SOURCE MATERIAL Block Start
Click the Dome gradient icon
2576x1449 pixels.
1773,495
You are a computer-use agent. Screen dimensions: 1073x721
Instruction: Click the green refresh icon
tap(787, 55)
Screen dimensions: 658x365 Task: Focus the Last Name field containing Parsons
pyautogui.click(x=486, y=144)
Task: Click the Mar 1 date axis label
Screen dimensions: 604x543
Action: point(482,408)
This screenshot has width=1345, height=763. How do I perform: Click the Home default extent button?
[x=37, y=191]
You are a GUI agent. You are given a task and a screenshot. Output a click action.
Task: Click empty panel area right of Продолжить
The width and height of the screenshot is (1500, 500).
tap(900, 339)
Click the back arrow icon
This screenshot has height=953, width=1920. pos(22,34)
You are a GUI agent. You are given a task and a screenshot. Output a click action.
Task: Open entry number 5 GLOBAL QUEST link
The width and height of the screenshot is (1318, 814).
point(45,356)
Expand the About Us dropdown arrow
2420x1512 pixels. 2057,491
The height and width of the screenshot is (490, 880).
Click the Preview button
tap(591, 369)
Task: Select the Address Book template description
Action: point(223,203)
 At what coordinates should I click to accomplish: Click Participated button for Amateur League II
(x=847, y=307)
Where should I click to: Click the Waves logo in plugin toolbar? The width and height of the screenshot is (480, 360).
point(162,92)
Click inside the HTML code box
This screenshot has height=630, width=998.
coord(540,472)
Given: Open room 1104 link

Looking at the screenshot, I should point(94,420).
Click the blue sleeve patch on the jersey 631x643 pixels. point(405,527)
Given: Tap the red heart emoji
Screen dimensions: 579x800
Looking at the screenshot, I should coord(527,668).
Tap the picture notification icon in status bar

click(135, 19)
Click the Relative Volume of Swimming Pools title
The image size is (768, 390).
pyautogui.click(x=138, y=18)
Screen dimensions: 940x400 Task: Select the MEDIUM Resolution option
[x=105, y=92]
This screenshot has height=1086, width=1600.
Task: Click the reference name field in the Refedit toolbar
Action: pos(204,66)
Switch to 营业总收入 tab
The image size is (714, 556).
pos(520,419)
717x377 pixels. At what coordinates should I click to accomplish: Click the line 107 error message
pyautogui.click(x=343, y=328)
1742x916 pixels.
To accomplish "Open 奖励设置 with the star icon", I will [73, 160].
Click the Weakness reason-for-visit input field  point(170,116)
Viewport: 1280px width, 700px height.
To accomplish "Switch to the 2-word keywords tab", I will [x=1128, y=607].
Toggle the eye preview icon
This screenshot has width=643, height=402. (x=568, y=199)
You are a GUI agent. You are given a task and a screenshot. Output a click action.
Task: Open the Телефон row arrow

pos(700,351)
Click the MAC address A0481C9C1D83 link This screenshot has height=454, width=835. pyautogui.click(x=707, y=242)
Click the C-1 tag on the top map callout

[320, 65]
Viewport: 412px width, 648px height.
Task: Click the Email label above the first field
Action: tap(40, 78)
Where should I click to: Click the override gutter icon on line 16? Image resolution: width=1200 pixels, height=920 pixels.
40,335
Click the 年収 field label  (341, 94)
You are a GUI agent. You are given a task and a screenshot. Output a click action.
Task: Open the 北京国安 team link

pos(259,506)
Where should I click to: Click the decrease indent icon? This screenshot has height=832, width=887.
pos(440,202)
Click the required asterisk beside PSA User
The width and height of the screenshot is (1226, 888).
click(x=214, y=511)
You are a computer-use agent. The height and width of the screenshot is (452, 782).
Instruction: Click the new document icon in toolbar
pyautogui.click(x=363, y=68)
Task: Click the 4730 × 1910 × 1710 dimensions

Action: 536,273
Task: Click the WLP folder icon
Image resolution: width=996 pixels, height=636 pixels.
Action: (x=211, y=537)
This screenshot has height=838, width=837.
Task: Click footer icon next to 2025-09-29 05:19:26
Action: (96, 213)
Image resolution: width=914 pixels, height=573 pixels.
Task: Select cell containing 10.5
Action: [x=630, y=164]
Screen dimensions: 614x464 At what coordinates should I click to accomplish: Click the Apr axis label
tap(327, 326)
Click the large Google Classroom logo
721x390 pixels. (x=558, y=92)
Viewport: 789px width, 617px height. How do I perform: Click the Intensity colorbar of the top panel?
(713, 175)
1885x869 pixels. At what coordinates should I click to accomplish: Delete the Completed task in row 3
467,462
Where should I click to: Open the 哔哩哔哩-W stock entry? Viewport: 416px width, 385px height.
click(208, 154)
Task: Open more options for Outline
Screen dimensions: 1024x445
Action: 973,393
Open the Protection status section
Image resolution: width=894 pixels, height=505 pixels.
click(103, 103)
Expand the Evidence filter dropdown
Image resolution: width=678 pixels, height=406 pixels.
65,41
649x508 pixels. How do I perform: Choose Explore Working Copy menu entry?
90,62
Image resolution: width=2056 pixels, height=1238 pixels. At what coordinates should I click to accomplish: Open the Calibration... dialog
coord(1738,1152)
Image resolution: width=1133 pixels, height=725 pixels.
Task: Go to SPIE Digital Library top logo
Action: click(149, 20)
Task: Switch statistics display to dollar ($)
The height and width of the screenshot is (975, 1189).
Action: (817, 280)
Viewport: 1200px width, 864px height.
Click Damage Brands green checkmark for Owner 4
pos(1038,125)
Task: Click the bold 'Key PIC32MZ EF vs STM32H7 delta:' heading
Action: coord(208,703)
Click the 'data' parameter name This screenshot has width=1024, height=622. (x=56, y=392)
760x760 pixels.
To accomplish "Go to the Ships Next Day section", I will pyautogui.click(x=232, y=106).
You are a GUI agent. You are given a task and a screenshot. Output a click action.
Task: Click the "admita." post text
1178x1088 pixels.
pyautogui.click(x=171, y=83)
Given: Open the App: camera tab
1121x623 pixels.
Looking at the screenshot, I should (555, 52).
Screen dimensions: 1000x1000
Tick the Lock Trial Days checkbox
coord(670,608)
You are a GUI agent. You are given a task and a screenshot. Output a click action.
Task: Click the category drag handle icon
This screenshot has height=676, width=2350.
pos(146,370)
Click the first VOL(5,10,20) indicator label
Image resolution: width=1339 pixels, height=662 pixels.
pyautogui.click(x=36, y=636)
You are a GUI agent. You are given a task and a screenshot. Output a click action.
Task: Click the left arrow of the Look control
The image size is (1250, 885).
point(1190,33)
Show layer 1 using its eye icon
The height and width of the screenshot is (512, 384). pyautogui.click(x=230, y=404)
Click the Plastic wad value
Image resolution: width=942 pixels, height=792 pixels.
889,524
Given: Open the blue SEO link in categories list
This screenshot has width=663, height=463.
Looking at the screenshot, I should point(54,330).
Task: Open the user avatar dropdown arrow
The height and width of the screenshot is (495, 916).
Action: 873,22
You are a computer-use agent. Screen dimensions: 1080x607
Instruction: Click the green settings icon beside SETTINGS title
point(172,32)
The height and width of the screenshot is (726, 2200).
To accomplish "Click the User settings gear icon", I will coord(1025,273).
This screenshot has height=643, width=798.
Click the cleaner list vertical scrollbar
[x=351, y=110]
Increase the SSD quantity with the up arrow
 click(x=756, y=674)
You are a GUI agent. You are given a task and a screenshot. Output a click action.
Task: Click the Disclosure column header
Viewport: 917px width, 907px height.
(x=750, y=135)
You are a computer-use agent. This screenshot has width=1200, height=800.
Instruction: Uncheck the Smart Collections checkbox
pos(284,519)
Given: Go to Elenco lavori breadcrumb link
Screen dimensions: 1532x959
SOURCE MATERIAL Block End
[WORK INSTRUCTIONS]
Please copy out each line of the material that contains the string "Switch".

[SOLUTION]
Switch to 营业总收入 tab
To accomplish "Switch to the 2-word keywords tab", I will [x=1128, y=607].
Task: Switch statistics display to dollar ($)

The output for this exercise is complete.